I am about to go into business. Should I incorporate?
A. That question cannot easily be answered. There are several
conventional ways to do business, some of which offer advantages
over the others. The sole proprietorship, for example, creates
no limitations on management or decision making, and the sole
proprietor has total enjoyment of the profits, or the burdens
of the losses. A partnership is an organization involving more
than one person, in which each of the partners participate in
the profits and losses. As with the sole proprietorship, and
unless you form a limited liability partnership, there is no
limitation on the partners' personal liability, and, in fact,
each of the partners may be personally liable for the other
partners' obligations. A corporation possesses the attributes
of limited liability. As a general rule, the officers, directors,
and shareholders are not personally liable for the corporation's
debts. Thus, if your concern is to limit your liability, you
should incorporate.
Q. What is a limited partnership?
A. It is a variation of the traditional partnership consisting
of two or more persons in which there are one or more general
partners (unlimitedly liable for the debts of the business with
general power of management), and one or more limited partners
who have no personal liabilities for the debts of the business,
and very limited powers of management.
Q. Is there an income tax disadvantage
to operating as a corporation?
A. Corporations are independent, separate tax-paying entities,
with their own tax rates. Absent special circumstances and an
election to be taxed as a "partnership," distributions by a
corporation to its shareholders may result in double taxation,
that is, taxable to the shareholders even though initially taxed
to the corporation.
Q. What factors should be considered
in determining whether to incorporate?
A. There are three basic variables, each of which required in-depth
discussion with a lawyer and an accountant. Your accountant
can best advise you on the difference in income tax treatment;
your lawyer can best advise you on the advantages of limited
liability and the costs and complexities of organization and
operation.
Q. My debts exceed my assets. How do
I go about being adjudged a bankrupt?
A. You must first file a petition with the bankruptcy courts.

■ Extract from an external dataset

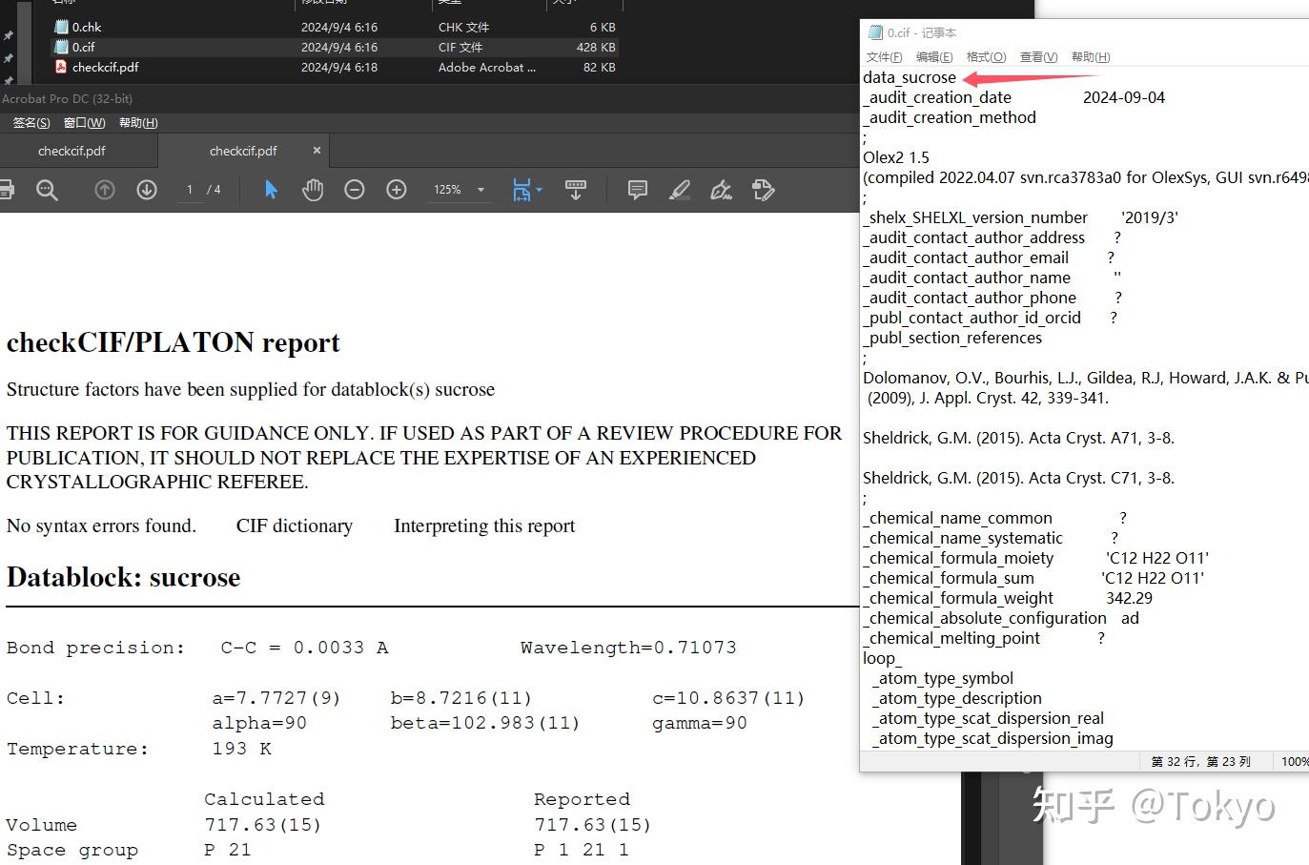The width and height of the screenshot is (1309, 865).
Task: Open the Add Comment sticky note tool
Action: (636, 190)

The petition must be supported by schedules listing creditors,
details about your property and assets, and general information
about your income and financial history. There will be a meeting
of your creditors. There will be a gathering of your assets,
and the court might examine you and/or witnesses, and, in general,
look for any fraudulent conduct. Your assets will then be distributed
according to the bankruptcy statutes, with the objective being
to be released from debts. Generally speaking, you will not
be released from alimony or child support obligations, or liabilities
arising from fraudulent acts on your part.

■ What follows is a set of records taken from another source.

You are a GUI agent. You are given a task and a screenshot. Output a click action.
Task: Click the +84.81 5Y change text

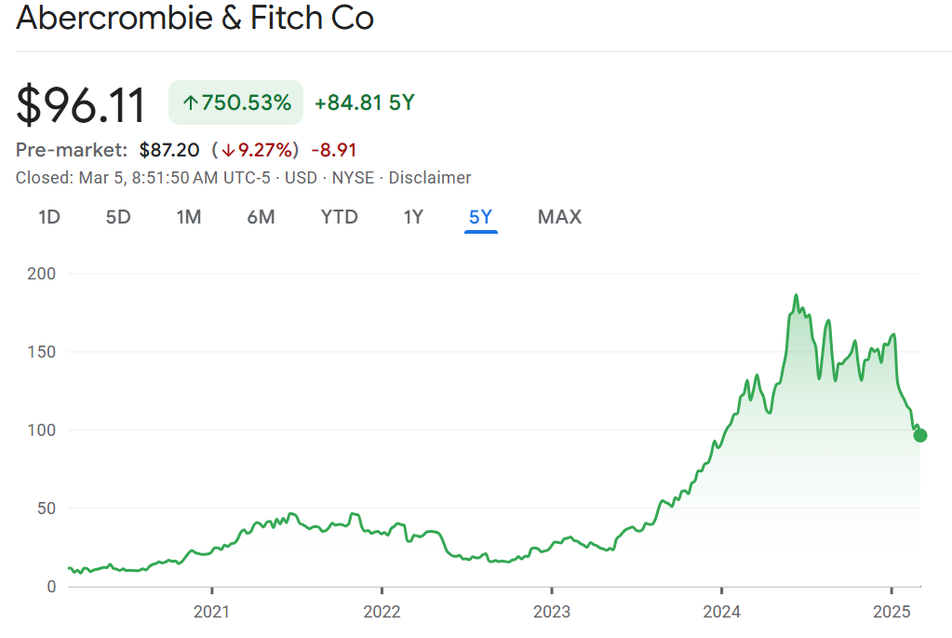(x=364, y=102)
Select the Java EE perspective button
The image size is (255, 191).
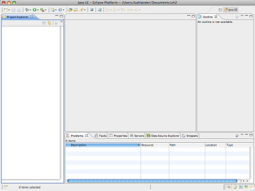click(231, 10)
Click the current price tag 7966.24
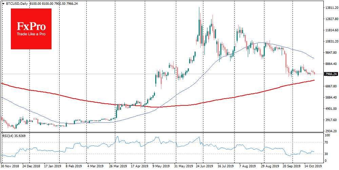Image resolution: width=339 pixels, height=170 pixels. 331,74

Q. Must a contract be in writing to
be binding?
A. No, not all contracts need to be in writing to be binding.
Depending upon the nature of the agreement, certain oral contracts
are as binding as if they were written. Some agreements, however,
according to law, must be in writing in order to bind the parties.
Q. Can a person under 18 enter into
a binding contract?
A. A person under 18 may enter into a valid contract, but the
contract will be voidable at the "infant's" will.
Q. What is a Limited Liability Company?
A. The Limited Liability Company ("LLC") is a business form
which, generally speaking, combines the income tax benefits
of partnerships with the business advantages, including the
limitation of personal liability, afforded by corporations.
The laws that established and regulate LLCs differ from state
to state, so a thorough analysis of the possible benefits and
drawbacks should be made before you decide to establish the
LLC as the operating structure for your business. The same is
true of the Limited Liability Partnership ("LLP").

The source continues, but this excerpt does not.